И большое количество жертв среди мирного населения объясняется пьяным «угаром», алкогольным «бесстрашием»: вконец опьяневшие русские мастеровые и крестьяне лезли грудью на солдатские штыки. Их, пьяных, били нагайками и прикладами, топтали конями и поливали – порой на морозе – из пожарных шлангов, но все было тщетно: трезвела толпа очень медленно, а похмельный синдром как внутренняя побудительная сила оказывался сильнее, чем страх перед нагайками. 1915 год ознаменовался пьяными погромами в Москве, связанными с разгромами немецких фирм: «Имущество разбиваемых магазинов и контор уничтожалось без расхищения, но к вечеру и настроение толпы и состав ее значительно изменились, начался грабеж, в котором немалое участие приняли женщины и подростки; во многих случаях ограбленные помещения поджигались». Разгром «водочной фабрики Шустера и винных погребов еще более озверил толпу, которая начала уже врываться в частные квартиры, разыскивая немцев и уничтожая их имущество. Поджоги, грабежи, буйства продолжались всю ночь с 28 на 29 мая, и только утром этого дня был прекращен совместными усилиями полиции и войск, с применением оружия, так как в некоторых местах толпа проявила попытки строить баррикады»[277].

В штурме винных складов тоже участвовали женщины и подростки, и на их долю спиртного оказалось более чем достаточно. Эти социальные слои оказались самыми агрессивными, в пьяном виде они были готовы уничтожить все, стоявшее у них на пути.
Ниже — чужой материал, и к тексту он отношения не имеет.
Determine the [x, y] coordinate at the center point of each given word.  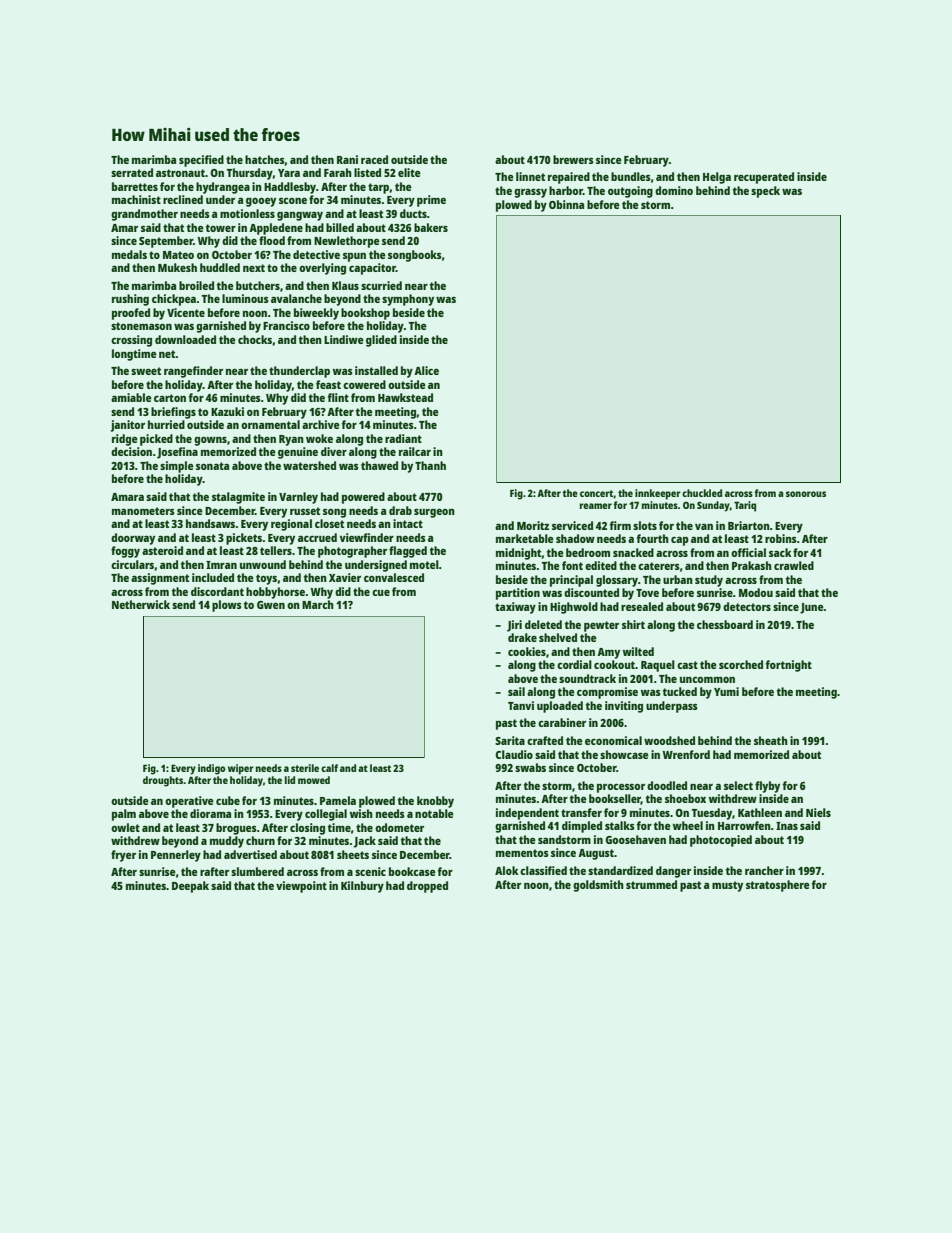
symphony [408, 300]
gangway [300, 216]
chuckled [702, 493]
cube [228, 800]
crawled [794, 565]
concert [597, 494]
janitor [128, 426]
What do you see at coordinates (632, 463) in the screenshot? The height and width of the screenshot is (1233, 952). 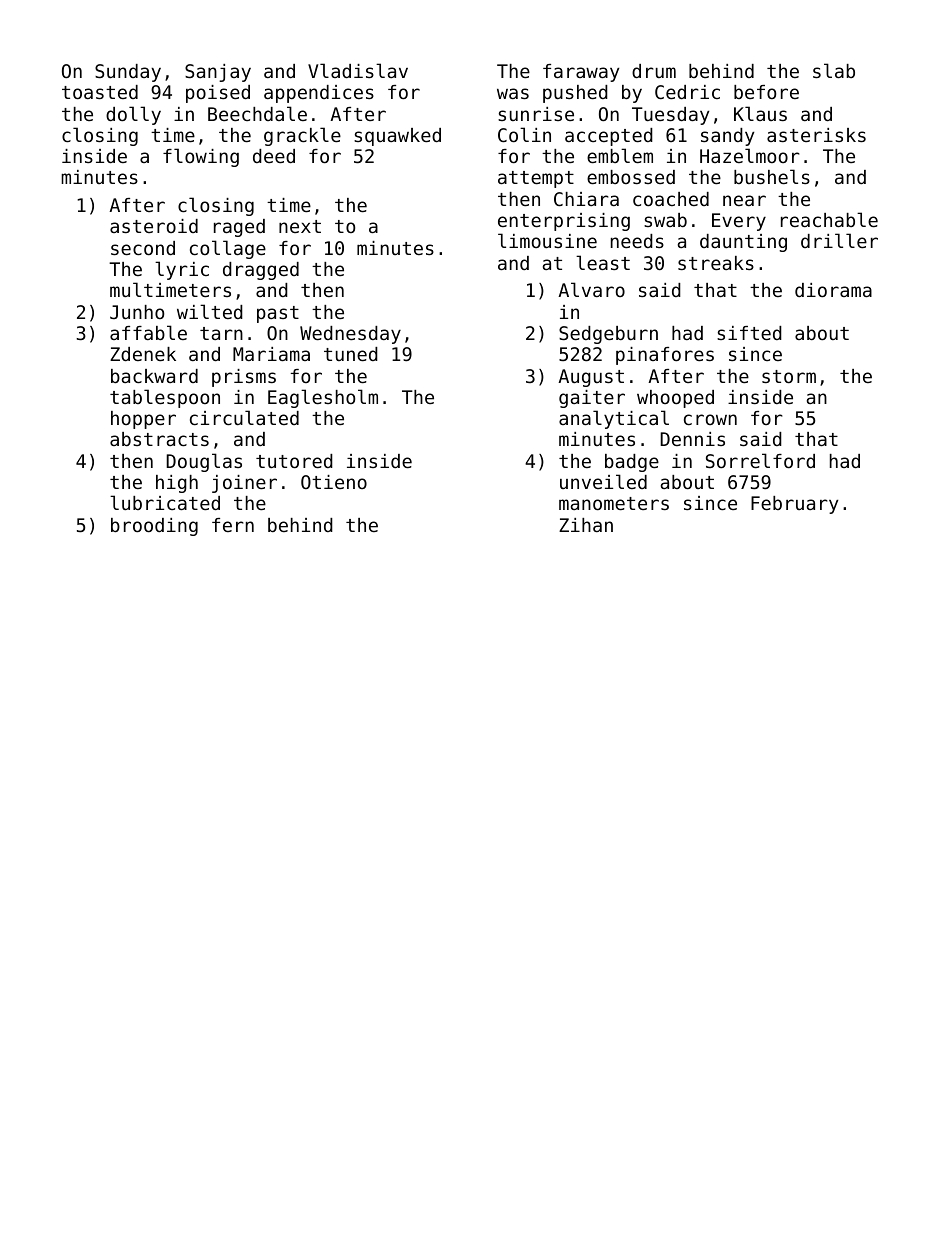 I see `badge` at bounding box center [632, 463].
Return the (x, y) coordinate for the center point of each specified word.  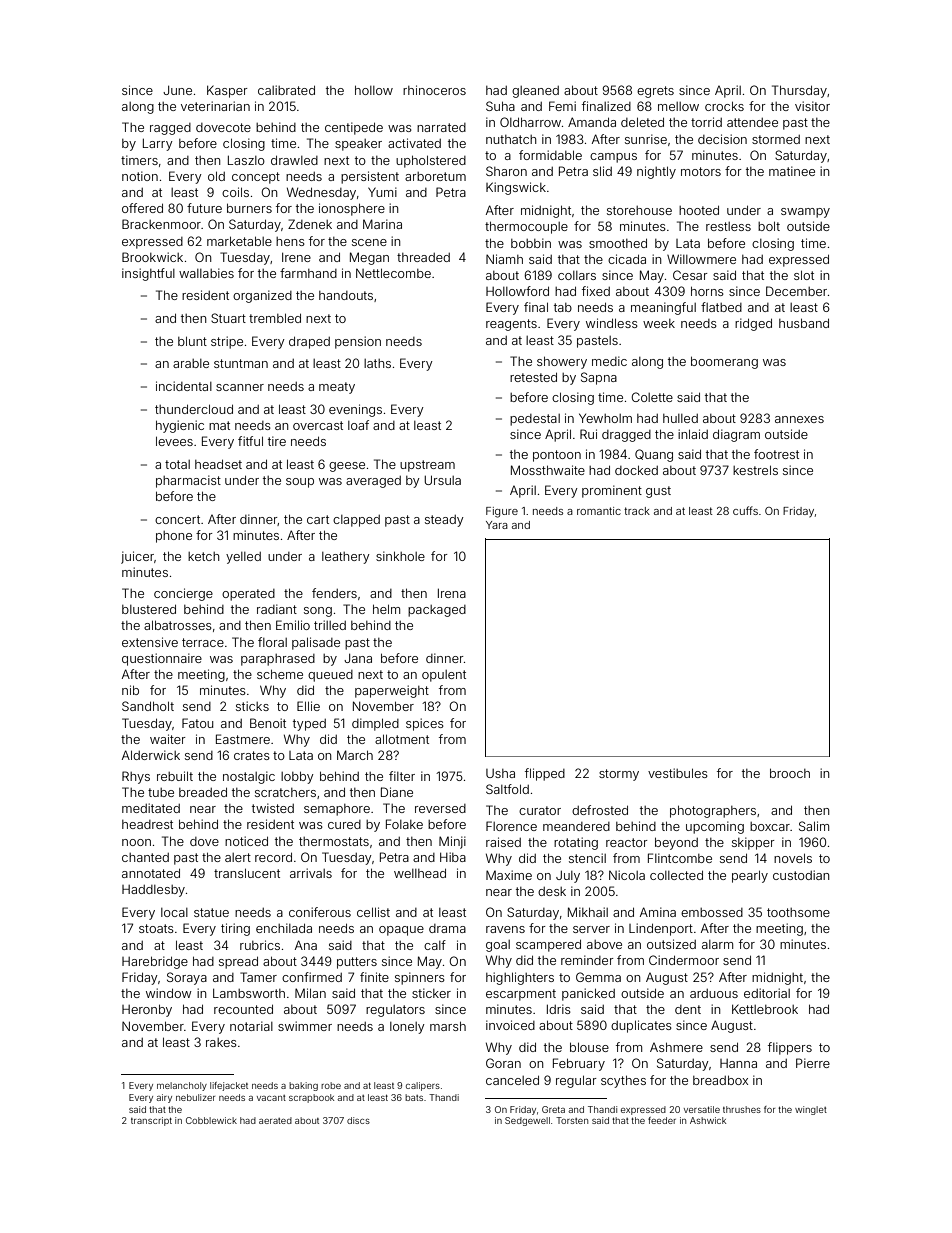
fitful (250, 441)
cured (344, 824)
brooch (790, 773)
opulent (444, 676)
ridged (753, 324)
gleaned (535, 92)
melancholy (182, 1086)
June (177, 90)
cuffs (745, 510)
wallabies (206, 273)
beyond (676, 843)
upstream (427, 466)
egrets (655, 92)
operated (248, 595)
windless (612, 323)
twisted (273, 808)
Но, судя по имеющимся данным, баррикады возводили и вполне дееспособные мужчины, и, будь у них на руках оружие, дело обернулось бы большой кровью. То, что на подавление «пьяных бунтов» бросали уже не только полицию, но и армейские части, говорит о серьезном разрастании конфликта.

Правительство же упорно гнуло прежнюю линию. Сокращение доходов от продажи спиртных напитков решили компенсировать введением новых налогов и увеличением старых, что, естественно, вызвало рост цен и появление дефицита. С прилавков магазинов исчезали многие промышленные товары, росли очереди в продуктовых лавках, ассортимент которых неизменно сокращался. Зато росли показатели «черных рынков», где можно было найти все, в чем была потребность[278].

Последствиями антиалкогольных действий русского правительства можно считать и рост спекуляций зерном, перегонки его на самогон, сокращения хлебных поставок[279]. Хлеб прятали, продавали по явно завышенным ценам, не останавливались перед созданием нелегальных «цехов» и лавок по продаже самогонки. Самодельные спиртные напитки в российской деревне гнали не только из зерна, но и из свеклы, яблок, слив и проч., придумывая для них оригинальные названия: «кумышка», «сонная», «гвоздилка». Технология производства подобных «продуктов» хромала, причем «на две ноги», результат – массовые отравления покупателей, особенно в городах. Предприимчивые производители расширяли рынки сбыта, вывозя в уездные и губернские центры целые караваны самогонки[280]. Увеличение закупок сахара, увлечение самогоноварением даже в городах приняло размах эпидемии. Сахар невозможно было найти даже в самых шикарных ресторанах Петрограда и Москвы: кофе там подавали «постным». Зато в ресторанах рангом пониже, прозванных в народе «рыгаловка» и не имеющих права на торговлю спиртным, водку и низкопробный ко – ньяк подавали в… заварочных чайниках или в небольших кофейниках. Об этом существует огромное количество свидетельств – в мемуарной литературе, переписке и дневниках. Кстати, услугами «рыгаловок» пользовались и довольно весомые государственные фигуры, в частности, Григорий Распутин, который устраивал в подобного рода заведениях настоящие оргии.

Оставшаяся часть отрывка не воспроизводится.